Laut einer Umfrage von iProspect, die von Cyberatlas dokumentiert wird, interessiert sich etwa ein Drittel (32%) aller Suchmaschinenbenutzer nur für die erste Ergebnisseite. Ganze 16 Prozent kommen nicht einmal über die ersten Suchergebnisse hinaus, die auf dem Monitor erscheinen. Alle weiteren Ergebnisse der ersten Seite, die außerhalb des sichtbaren Bereiches liegen, werden von ihnen ignoriert.
Damit bestätigt sich erneut, wie wichtig ein Platz unter den ersten zehn Treffern der Suchmaschinen ist. Auch frühere Studien legten bereits nahe, dass die "hinteren Plätze" bei den Suchmaschinenergebnissen kaum noch Besucher bringen.

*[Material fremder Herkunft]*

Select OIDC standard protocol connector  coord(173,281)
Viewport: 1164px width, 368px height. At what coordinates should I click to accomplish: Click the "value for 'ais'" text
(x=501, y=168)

Interessant ist dabei, dass knapp die Hälfte der Befragten das eigene Vorgehen bei der Suche "fast immer" für erfolgreich hält. Ein weiteres Drittel gibt an, maximal jede vierte Suche ginge daneben und nur 13 Prozent meinen, jede zweite ihrer Suchen sei ein Flop. Ganz egal also, wieviele Ergebnisse tatsächlich in Augenschein genommen werden, sind die meisten Anwender vom Erfolg ihrer Suchstrategien überzeugt.
Das schlägt sich auch in folgendem Ergebnis nieder. Hat sich eine Suche als erfolglos erwiesen, so entscheiden sich nur 7,5 Prozent für das Naheliegende: Die Wiederholung der Suche mit mehr Suchbegriffen. Wesentlich mehr (27,2%) entscheiden sich dagegen für eine andere Strategie und wiederholen die Suche - vermutlich mit den gleichen Suchbegriffen - bei einer anderen Suchmaschine.